Last Tuesday, Public Information officer ASP Joanne Archie told the media that contrary to claims from the Police Social and Welfare Association, the serious crime rate was lower around this time in 2012 when compared to the same time last year. "Our statistics show a ten per cent decrease in serious crime where the 21st Century Policing Initiative has been implemented," Archie said.
On that same day, Deputy Commissioner of Police Mervyn Richardson told the American Chamber of Commerce, "In 2010, serious crimes were 22,000. In 2011, it went to 18,000, and for this year, the trend is showing a downward. But homicides, we are making a distinction, homicide is the thing that we are grappling with, but crime is down."
In January this year, Richardson had also asserted that there had been a 70 per cent drop in serious crime in 2011 as compared to 2010.
Such findings depend on how the comparison is carried out, however. Archie used data from just a few divisions, which were not representative of the overall crime picture in T&T. Also, using statistics from 2011 would not give an accurate picture of trends because of the State of Emergency, which lasted from August 21 to December 5, since that situation was not typical. Due to the 9 p.m. to 5 a.m. curfew and heightened police action, serious crimes dropped drastically. (See Table 1 and Table 3)
Once the State of Emergency was lifted, however, crime rates began to rise almost immediately. By the month of January, serious crimes had already increased by about 18 per cent. (See Table 2)
This means that 2011 was an outlier year whereas trends have to be calculated from a mean average. The Central Statistical Office's Report on Crime Statistics lists 12 categories of serious crime, ranging from murder to forgery. A better estimate of crime trends is therefore obtained by comparing the first four months of the last three years, from 2009 to 2012. (See Table 3)
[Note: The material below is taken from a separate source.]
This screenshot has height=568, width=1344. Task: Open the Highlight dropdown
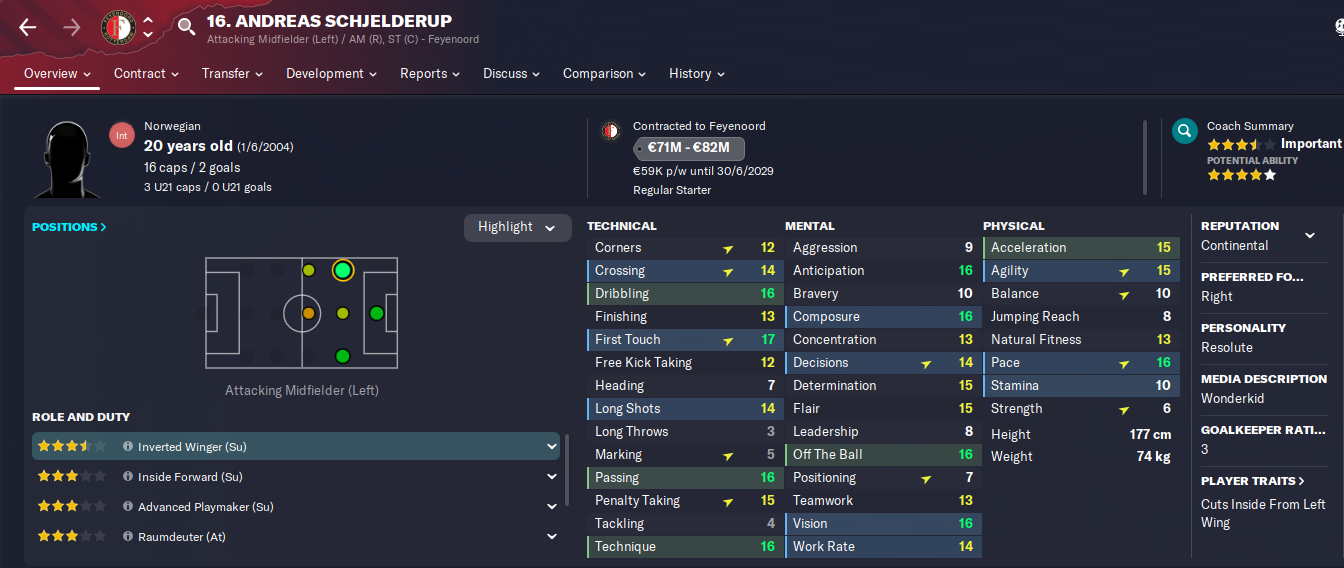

The TTPS website only provides figures up to April of this year. According to these statistics, there has only been a slight decrease in woundings, shootings and burglaries. Robberies, narcotics seizures have increased, and so have murders. These figures reflect a 22 per cent rise in serious crimes, contradicting Richardson's claim that there has been a downward trend this year. This means that he is either using other statistics which show a drop in crime, or the TTPS website figures up to April are misleading.
Richardson has also claimed that except for homicides, serious crimes are declining. Criminological data, however, imply that this is unlikely —ie, when a society's murder rate is high, other types of crime also tend to be high. In studies in Crime, Delinquency and Justice, criminologists conclude from a data set covering 1977-1993 that "over time, the per cent of violent crime (homicide, assault and rape) to property crime (burglary, break-in and larceny) has...increased in Trinidad and Tobago." From a 1975-1995 data set, the researchers also note that "although the patterns in violent crime differ from nation to nation, it is evident... that these crimes have increased... over the 21-year-period."
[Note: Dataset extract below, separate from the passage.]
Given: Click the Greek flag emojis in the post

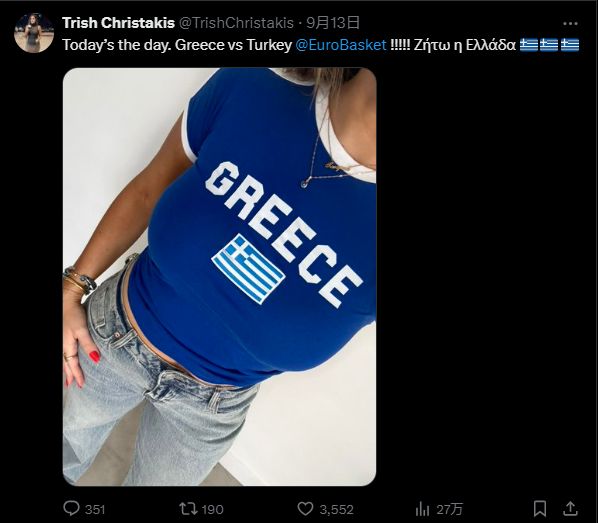Looking at the screenshot, I should point(550,45).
Murders are usually also the most reliable crime statistic: people may not report rapes or robberies, but murders are very rarely concealed. However, a retired police inspector, who prefers to stay anonymous, told the Sunday Express that murders are also being under-reported by the TTPS. Based on reports compiled from the media, the retired officer lists (with names and manner of death) 189 killings up to June 5 this year as compared to an official figure of 176.
Table 4 shows the murder rate for the last three years. There was a 27 per cent drop in homicides in 2011 as compared to the previous year. However, if present trends continue, the murder total at the end of 2012 will show a 14 per cent increase.
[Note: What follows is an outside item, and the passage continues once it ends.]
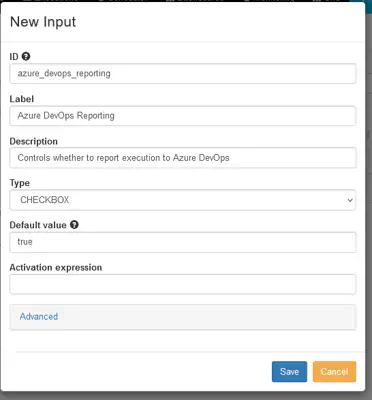Click the "Label" caption above its field
Viewport: 372px width, 400px height.
point(22,99)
With less serious crimes, reportage is even more problematic. A 2001 survey by criminologist Ramesh Deosaran, now chairman of the Police Service Commission, found that 60 per cent of robberies and burglaries are not reported to the police nor were 80 per cent of incidents of incest, rape and domestic violence. Deosaran also estimated that 90 per cent of drug abuse and trafficking go undetected. According to the CSO's Report on Crime Statistics, "No confidence in the police was the main reason given by household heads who didn't report crimes. Deosaran, in his report, recommended annual victimisation surveys, which would tell the authorities how many persons have been victims of crime and, therefore, the actual levels of crime in the society, instead of just the reported level.